Ferhat’ın “Sen iyisin öyle mi?” diye başlayan ve “İyi olmak kolay, Doktor!” diye sonlandırdığı sahneyi hatırlıyorum. İbrahim Çelikkol’un sahnenin hâkimiyetini replikten destek alarak ve onu jestleriyle destekleyerek yüklenişini ve bu arada Birce Akalay’ın kendini sahneye çok güzel monte ederek onun sahneyi kavramasına izin verişini görüyorum.

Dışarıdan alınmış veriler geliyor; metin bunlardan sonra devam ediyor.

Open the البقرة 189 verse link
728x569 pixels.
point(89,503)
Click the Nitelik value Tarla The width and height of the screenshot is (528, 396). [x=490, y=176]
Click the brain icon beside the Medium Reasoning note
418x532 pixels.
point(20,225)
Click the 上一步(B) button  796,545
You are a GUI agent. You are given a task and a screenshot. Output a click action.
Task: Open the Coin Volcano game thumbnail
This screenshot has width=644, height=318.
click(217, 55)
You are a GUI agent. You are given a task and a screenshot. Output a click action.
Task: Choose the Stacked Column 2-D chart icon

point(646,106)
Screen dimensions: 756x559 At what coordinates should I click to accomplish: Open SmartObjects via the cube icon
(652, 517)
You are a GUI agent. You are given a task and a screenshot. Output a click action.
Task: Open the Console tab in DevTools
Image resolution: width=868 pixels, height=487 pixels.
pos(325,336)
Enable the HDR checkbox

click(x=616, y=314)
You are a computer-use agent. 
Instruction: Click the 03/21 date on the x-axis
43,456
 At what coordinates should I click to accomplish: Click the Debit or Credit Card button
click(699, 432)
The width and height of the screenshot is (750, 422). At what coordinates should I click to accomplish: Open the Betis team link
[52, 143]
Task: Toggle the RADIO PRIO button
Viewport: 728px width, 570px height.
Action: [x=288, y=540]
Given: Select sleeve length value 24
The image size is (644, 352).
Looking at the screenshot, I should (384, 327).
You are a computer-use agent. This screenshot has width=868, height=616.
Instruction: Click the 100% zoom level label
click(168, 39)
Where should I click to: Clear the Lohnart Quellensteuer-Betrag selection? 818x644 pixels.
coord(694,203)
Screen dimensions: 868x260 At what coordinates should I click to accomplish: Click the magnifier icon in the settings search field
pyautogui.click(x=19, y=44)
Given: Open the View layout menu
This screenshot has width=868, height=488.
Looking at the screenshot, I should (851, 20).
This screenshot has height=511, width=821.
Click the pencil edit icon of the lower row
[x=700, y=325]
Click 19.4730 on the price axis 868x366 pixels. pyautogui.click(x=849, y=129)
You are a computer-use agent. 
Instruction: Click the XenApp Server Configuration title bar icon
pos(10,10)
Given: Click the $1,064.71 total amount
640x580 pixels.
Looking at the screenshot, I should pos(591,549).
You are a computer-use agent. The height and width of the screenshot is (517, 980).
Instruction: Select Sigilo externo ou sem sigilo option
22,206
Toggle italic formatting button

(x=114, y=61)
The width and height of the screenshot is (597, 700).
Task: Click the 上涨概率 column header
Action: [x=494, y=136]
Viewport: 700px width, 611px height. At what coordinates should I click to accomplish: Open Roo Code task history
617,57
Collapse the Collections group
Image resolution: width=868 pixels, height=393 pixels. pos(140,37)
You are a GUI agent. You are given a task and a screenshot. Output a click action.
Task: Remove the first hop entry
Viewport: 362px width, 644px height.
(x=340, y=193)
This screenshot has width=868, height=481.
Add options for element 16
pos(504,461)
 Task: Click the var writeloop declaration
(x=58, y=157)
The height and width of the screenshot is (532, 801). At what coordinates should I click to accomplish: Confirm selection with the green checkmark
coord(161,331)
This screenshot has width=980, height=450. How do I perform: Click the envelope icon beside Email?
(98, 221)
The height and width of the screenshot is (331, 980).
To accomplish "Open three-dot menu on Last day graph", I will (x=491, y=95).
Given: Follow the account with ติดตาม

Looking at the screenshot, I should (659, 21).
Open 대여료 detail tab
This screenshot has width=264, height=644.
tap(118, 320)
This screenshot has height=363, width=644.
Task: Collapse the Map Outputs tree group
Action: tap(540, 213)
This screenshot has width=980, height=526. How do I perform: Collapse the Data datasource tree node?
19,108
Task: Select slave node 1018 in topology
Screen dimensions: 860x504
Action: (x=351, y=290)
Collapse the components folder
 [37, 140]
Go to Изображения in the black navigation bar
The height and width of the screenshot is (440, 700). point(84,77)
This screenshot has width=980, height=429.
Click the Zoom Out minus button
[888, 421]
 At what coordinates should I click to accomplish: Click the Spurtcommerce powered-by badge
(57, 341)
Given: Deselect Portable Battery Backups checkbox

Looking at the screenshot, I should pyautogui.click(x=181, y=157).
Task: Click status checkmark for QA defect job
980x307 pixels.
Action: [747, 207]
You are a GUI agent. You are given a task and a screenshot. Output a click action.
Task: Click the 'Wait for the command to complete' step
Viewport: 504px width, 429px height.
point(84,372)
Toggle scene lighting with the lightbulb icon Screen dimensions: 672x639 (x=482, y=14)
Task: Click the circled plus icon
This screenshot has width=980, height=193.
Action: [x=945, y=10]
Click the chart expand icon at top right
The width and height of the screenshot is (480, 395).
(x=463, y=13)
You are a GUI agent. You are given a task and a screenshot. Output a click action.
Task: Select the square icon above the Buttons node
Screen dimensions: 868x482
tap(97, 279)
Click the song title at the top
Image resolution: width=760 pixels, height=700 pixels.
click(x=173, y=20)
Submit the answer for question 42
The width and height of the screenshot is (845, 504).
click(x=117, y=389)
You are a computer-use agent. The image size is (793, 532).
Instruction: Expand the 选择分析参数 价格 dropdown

“Siyah Beyaz Aşk”ın 11. bölümündeki final sahnesinde İbrahim Çelikkol oyunculuğu ise beni tam anlamıyla büyüledi. Repliksiz bir sahne olduğu için işitme hâliyle devreden çıkmıştı. Başını Birce Akalay’ın omzuna gömdüğünden gözleri de göremiyorduk ama Aslı’yı kavrayışıyla ve onun kokusunu içine çekişiyle duygu geçirmenin tek yolunun gözler olmadığını diğer duyuların nasıl izleyene geçirilebileceğini çok başarılı bir vurguyla yansıttı. Aslı’yı alıp içine sokmaya çalışan bir Ferhat gözledim ben o sahnede. Bunu yapamadıkça daha sıkı sarmalayan daha sıkı sardıkça da birbirine geçen bedenler gördüm. Aslı’nın kokusunu içine çekişi beni benden aldı. Koku, özlemin duyusudur çünkü. Çok özlediğimiz yerlerin, nesnelerin, kişilerin önce kokusunu duyumsarız biz. Bazen da daha sonra hatırlamak için onu zihnimizde depolarız. Annenin çocuğunu koklaması, çok sevdiğimiz yemeği tatmadan önce kokusunu içimize çekmemiz, huzur bulduğumuz mekânlarda gözlerimizi kapayıp oranın kokusuyla ciğerimizi doldurmamız bundandır. Canının içine almak istediğin birini de sıkı sıkı kavrarken o kokuyla bütün bedenini doldurmak istersin ve Ferhat’ın Aslı’yı kavrayışı ancak bu detayla bu kadar iyi bütünlenirdi.
Oyuncunun canlandıracağı karakteri çok iyi tanıması olmazsa olmaz şarttır. Âdeta bir psikolog gibi onu çözmesi, tepkilerini anlamlandırması ve hangi durumda ne yapacağını kestirmesi gerekir. İbrahim Çelikkol’un Ferhat Aslan’ı çok iyi tanıdığı aşikâr ancak, tamamen sezgisel söylüyorum, bence o; Ferhat Aslan’ı çok benimsemiş ve sevmiş. Ferhat’a kattığı yorumda o sevgiyi çok açık alıyorsunuz. İzleyici olarak Ferhat’tan nefret etmeniz çok kolay. Ben, derinliğini fark etmeme rağmen hâlâ onu bütünüyle haklı göremiyorum ama iç dünyasını yakaladığım her sahnede onu bütün kalbimle anlıyorum. Sevimli, sıcak, sempatik bir adam değil Ferhat Aslan ama onu empatik hâle getiren İbrahim Çelikkol oyunculuğu sayesinde çok etkileyici bir karakter…
On bir bölüm izledik henüz “Siyah Beyaz Aşk”ı. Umarım daha pek çok on bir bölüm olur önümüzde, ilerledikçe bu bölümlerde izlediğim oyunculuğun kat be kat ötesinde detaylar göreceğimi umuyorum. Çünkü İbrahim Çelikkol ve Ferhat Aslan birbirlerine çok yakıştılar ve çok iyi geldiler. İbrahim Çelikkol, Ferhat Aslan’ı unutulmayacak bir karakter yaptı; Ferhat Aslan da onun oyunculuğuna sınıf değiştirtti. Umarım, çok ama çok uzun soluklu bir dizi olur Siyah Beyaz Aşk ama o bittikten sonra da sanırım İbrahim Çelikkol benim için hep biraz “Ferhat Aslan” olacak.